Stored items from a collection
┏━━

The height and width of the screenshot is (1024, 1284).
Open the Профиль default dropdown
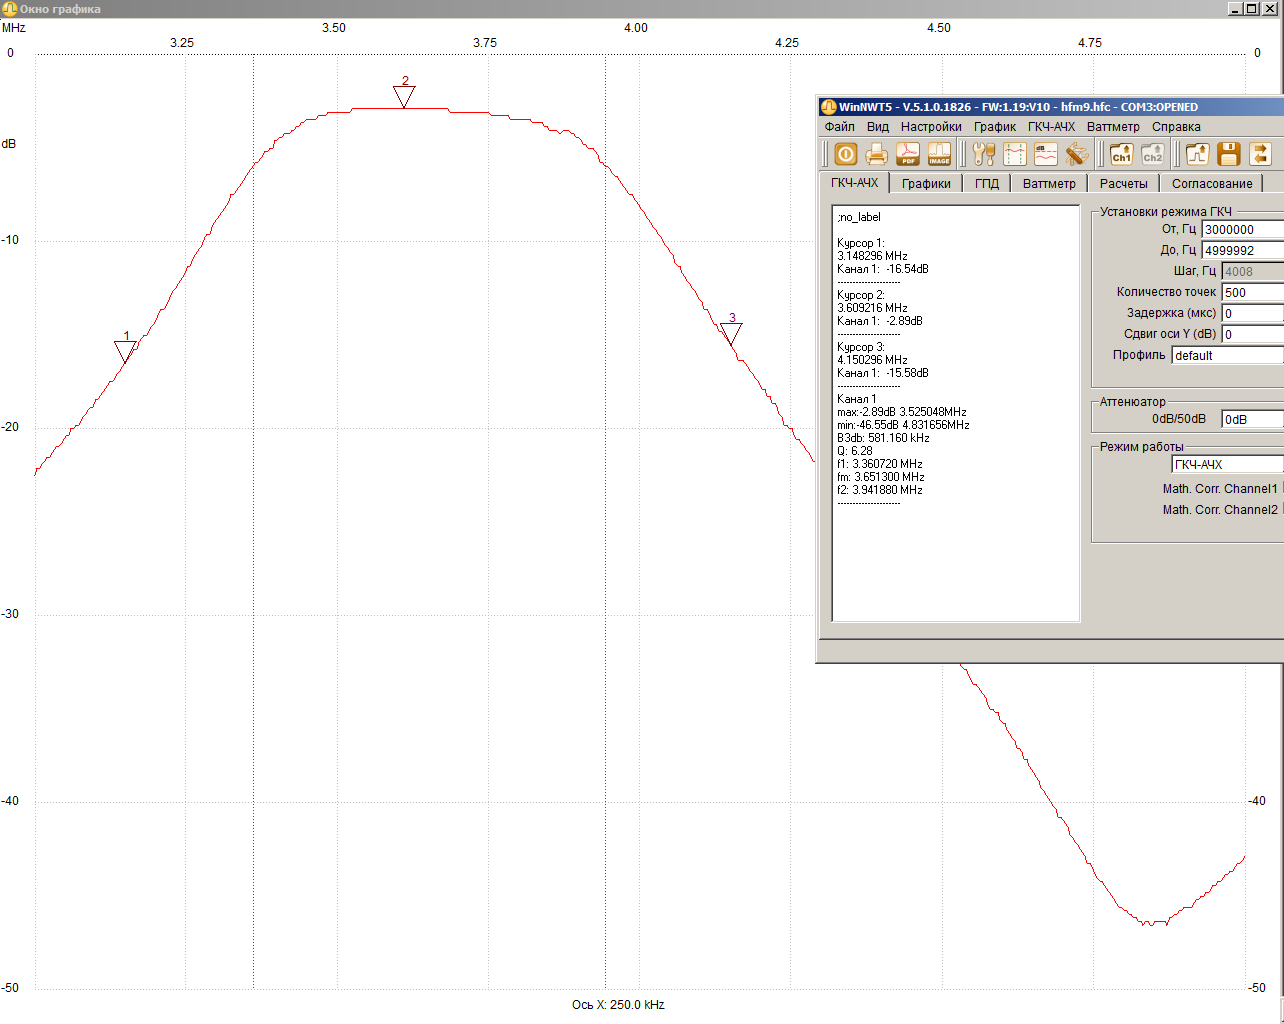pyautogui.click(x=1227, y=356)
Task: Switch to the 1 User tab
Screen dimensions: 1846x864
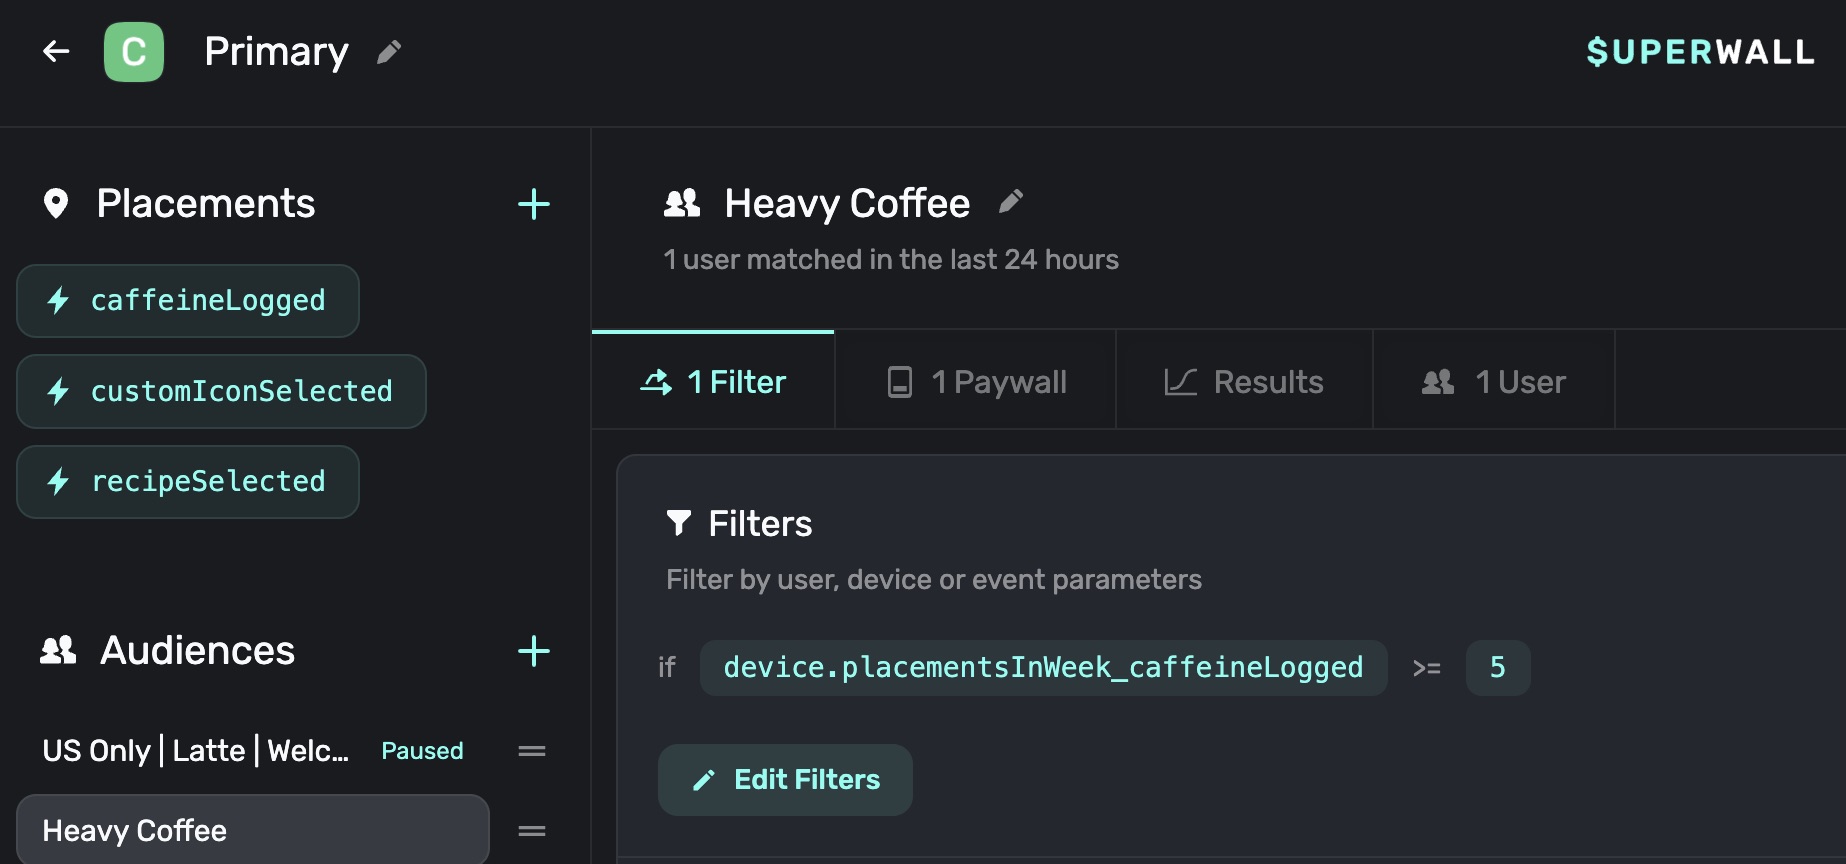Action: click(1494, 382)
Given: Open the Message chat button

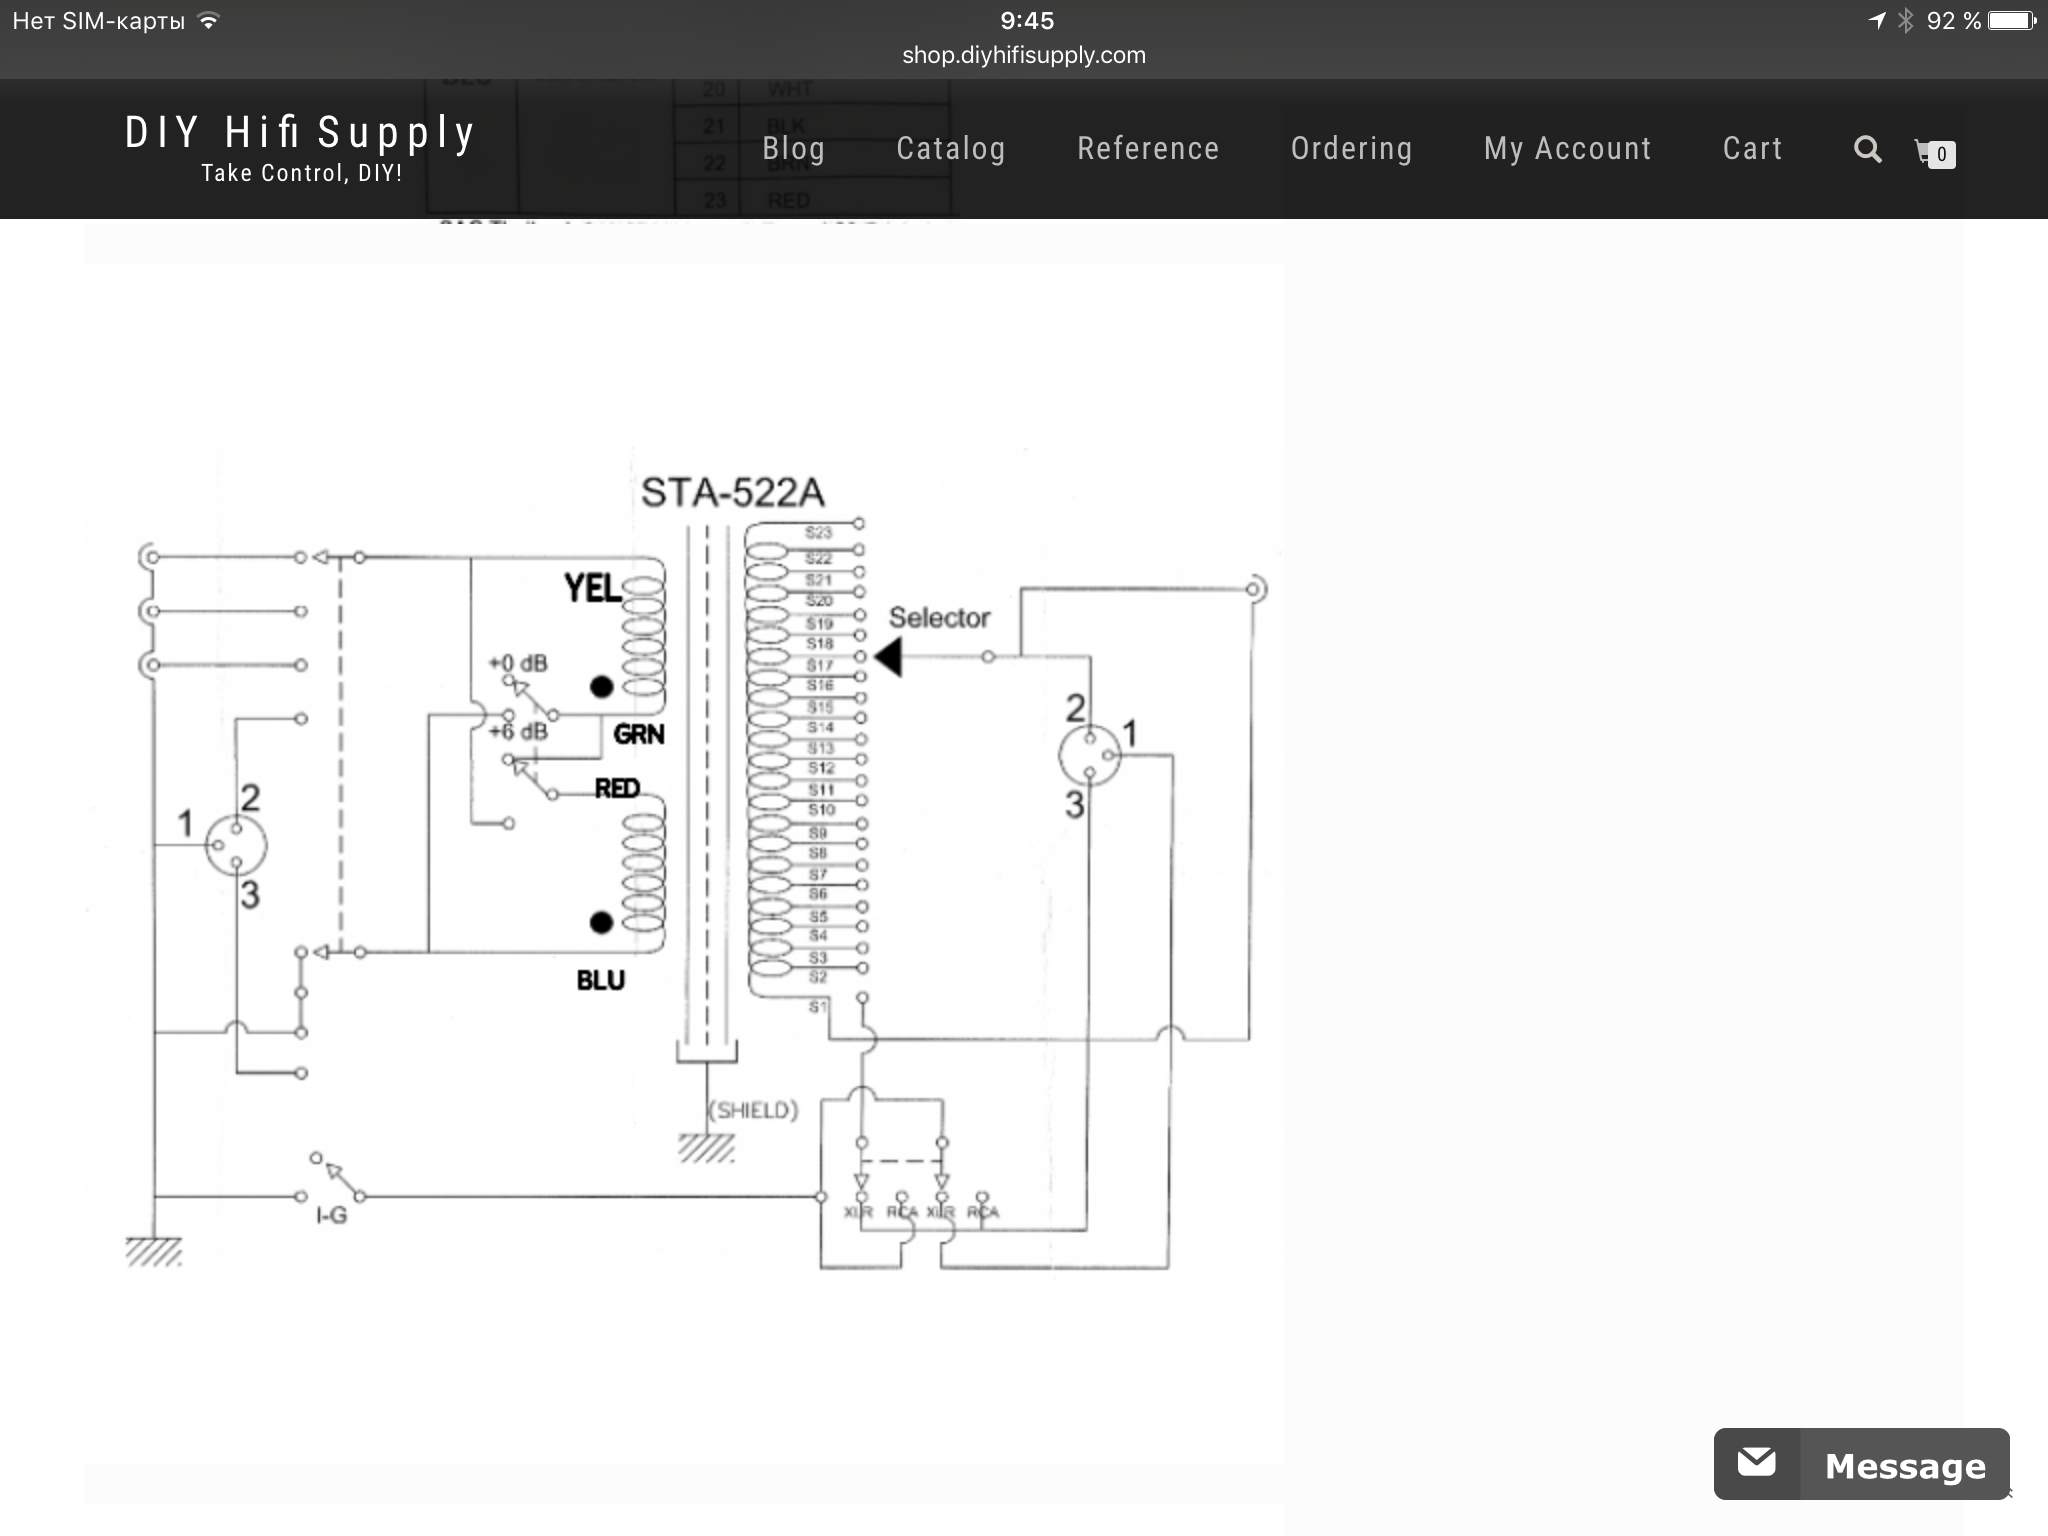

┗━━

EXERCISE TASK> Give the data again with every "Open" swapped for "Expand" and nothing else changed. Leave the pictures out.

FULL ANSWER>
The height and width of the screenshot is (1024, 1284).
Expand the Профиль default dropdown
pyautogui.click(x=1227, y=356)
Task: Switch to the 1 User tab
Screen dimensions: 1846x864
Action: click(1494, 382)
Given: Expand the Message chat button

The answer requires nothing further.